── Input data

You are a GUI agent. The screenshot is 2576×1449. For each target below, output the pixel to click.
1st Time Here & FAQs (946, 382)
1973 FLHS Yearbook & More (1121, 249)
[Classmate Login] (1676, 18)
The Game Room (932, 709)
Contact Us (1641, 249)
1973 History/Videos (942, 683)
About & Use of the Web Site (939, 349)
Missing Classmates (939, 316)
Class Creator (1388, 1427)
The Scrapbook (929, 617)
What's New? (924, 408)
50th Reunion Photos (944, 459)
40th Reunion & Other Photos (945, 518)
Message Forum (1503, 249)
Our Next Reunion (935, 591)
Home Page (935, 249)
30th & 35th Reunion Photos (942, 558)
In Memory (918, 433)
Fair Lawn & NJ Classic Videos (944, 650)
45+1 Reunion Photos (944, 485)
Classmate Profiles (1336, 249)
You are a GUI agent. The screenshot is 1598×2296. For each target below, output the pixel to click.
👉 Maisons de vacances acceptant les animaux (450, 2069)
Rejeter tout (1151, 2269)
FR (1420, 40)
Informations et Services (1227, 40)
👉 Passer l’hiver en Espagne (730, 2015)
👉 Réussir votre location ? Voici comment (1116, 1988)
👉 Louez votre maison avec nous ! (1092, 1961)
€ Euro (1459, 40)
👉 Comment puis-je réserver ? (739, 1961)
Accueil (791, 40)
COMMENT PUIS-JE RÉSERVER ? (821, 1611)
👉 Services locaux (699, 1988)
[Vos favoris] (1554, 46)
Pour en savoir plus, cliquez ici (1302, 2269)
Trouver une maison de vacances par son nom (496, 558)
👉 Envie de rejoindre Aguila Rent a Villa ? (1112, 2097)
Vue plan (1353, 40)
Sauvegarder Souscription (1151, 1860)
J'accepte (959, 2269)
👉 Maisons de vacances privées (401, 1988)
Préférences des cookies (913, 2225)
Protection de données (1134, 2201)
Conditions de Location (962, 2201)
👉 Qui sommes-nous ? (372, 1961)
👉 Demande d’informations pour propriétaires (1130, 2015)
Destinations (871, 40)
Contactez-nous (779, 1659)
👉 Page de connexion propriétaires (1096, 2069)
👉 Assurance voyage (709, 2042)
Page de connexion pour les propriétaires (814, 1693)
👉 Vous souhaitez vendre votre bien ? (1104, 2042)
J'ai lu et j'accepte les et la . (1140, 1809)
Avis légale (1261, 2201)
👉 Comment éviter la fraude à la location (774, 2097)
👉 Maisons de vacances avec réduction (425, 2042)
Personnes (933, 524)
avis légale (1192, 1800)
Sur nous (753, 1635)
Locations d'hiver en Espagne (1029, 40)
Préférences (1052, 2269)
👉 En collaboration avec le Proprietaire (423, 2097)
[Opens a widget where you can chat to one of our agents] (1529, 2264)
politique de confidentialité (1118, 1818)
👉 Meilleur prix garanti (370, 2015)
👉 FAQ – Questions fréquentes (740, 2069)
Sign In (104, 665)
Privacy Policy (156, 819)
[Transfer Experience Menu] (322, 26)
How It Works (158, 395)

────

(Work order)
Report the lines above that have the word "Préférences" in them.

(Task response)
Préférences des cookies (913, 2225)
Préférences (1052, 2269)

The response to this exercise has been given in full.